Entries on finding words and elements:
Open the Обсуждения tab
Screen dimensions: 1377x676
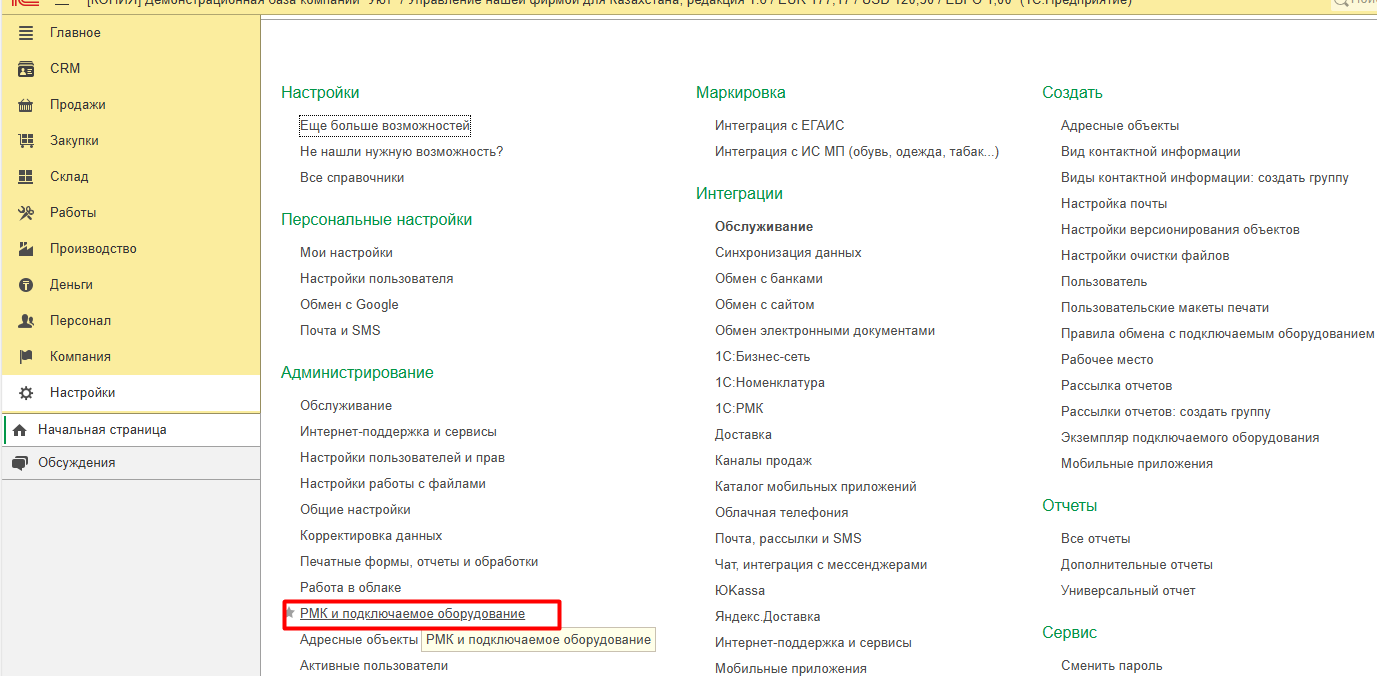(x=76, y=463)
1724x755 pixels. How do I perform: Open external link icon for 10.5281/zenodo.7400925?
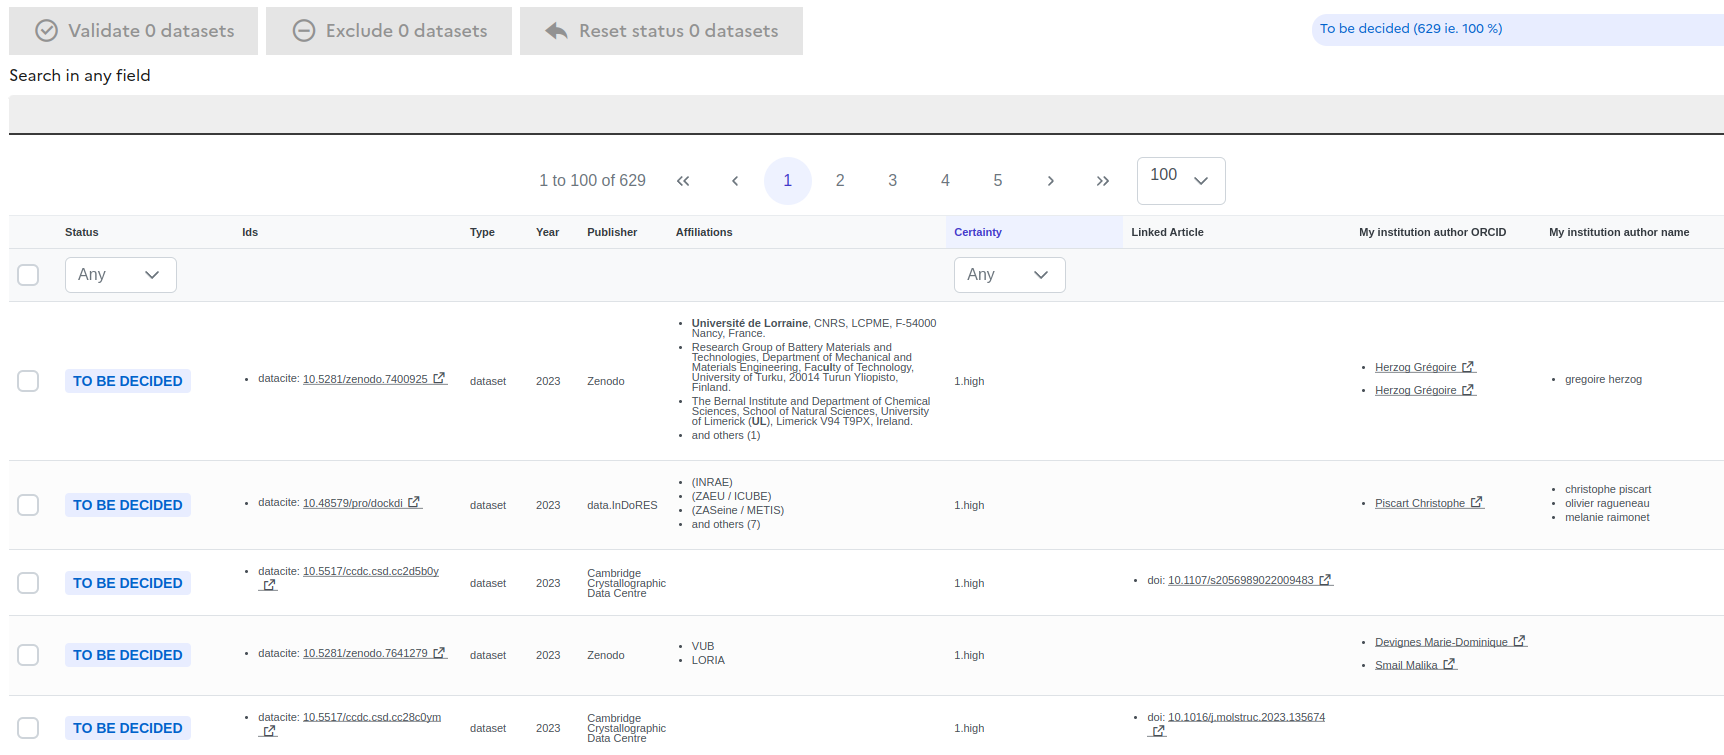(439, 379)
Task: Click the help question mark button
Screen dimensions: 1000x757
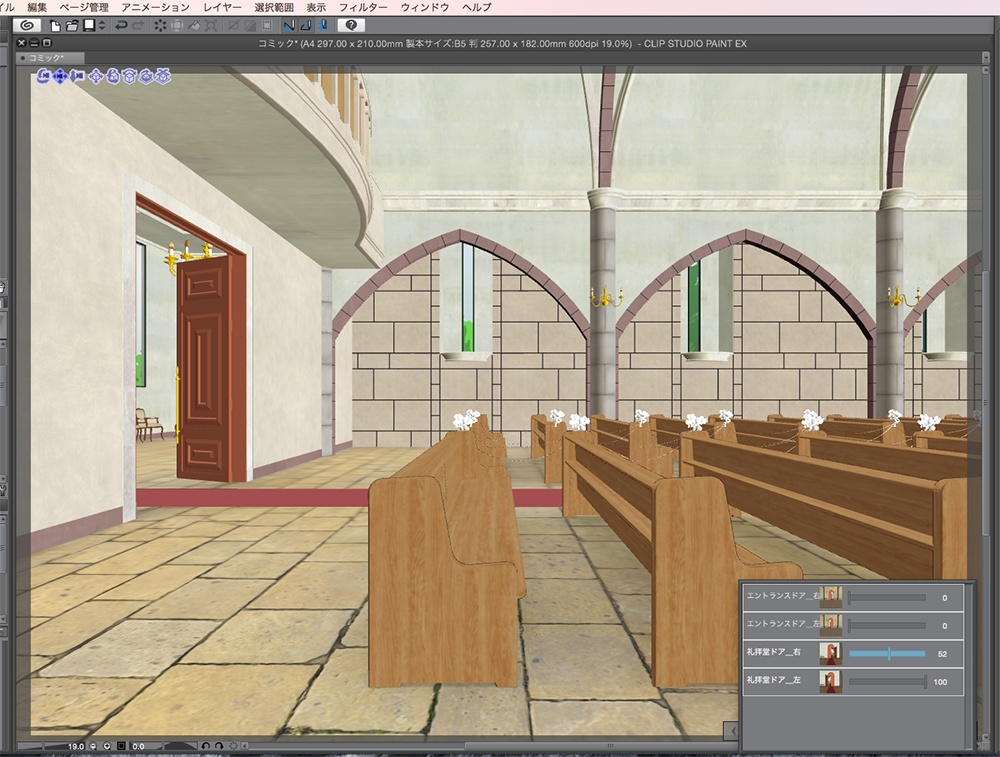Action: [351, 25]
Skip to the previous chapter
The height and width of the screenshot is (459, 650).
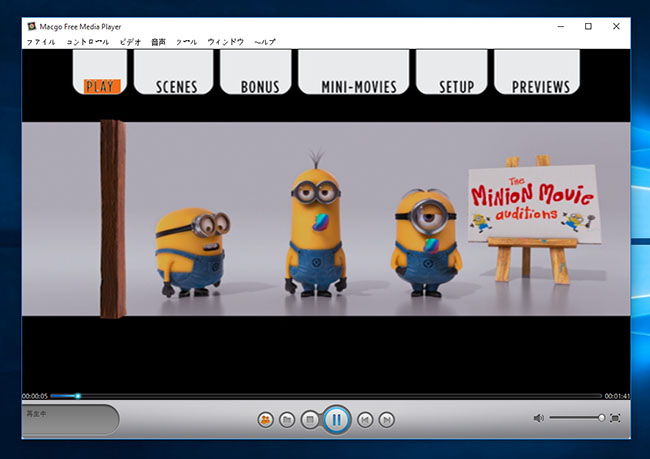coord(365,420)
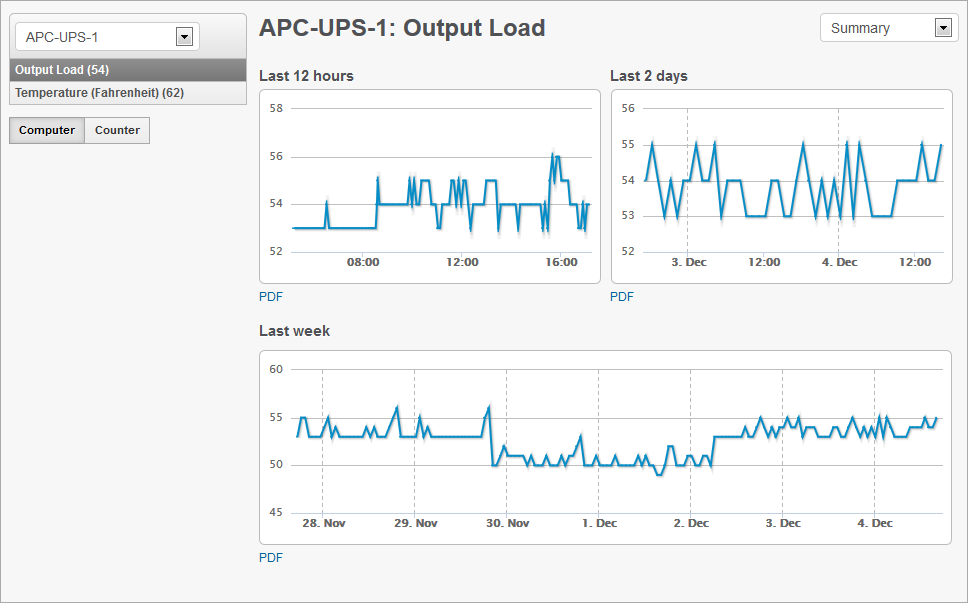Switch to the Counter toggle button
This screenshot has height=603, width=968.
[117, 130]
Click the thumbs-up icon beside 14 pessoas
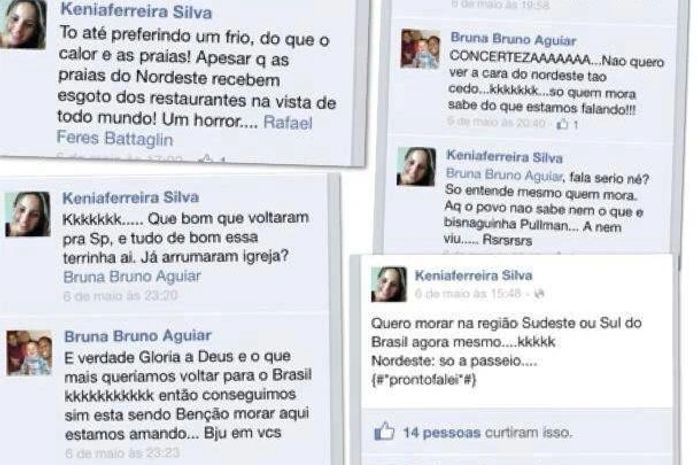Screen dimensions: 697x465 [x=384, y=431]
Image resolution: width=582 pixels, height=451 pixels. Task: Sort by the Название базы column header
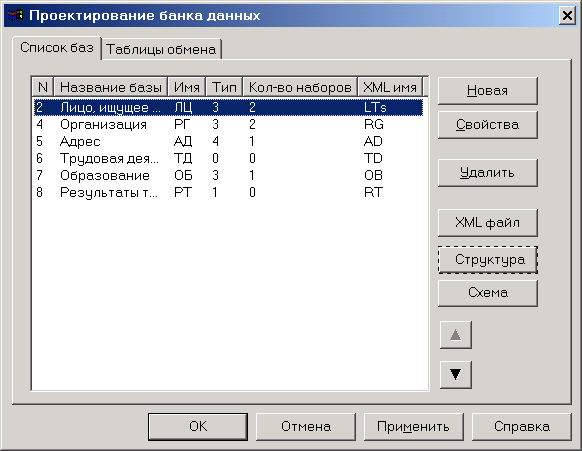(111, 87)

Goal: Pull out each line of the records that contains the word "Open", and copy every such line in full.

Written answer:
Open the Обсуждения tab
1724x755 pixels. How do I perform: Open external link icon for 10.5281/zenodo.7400925?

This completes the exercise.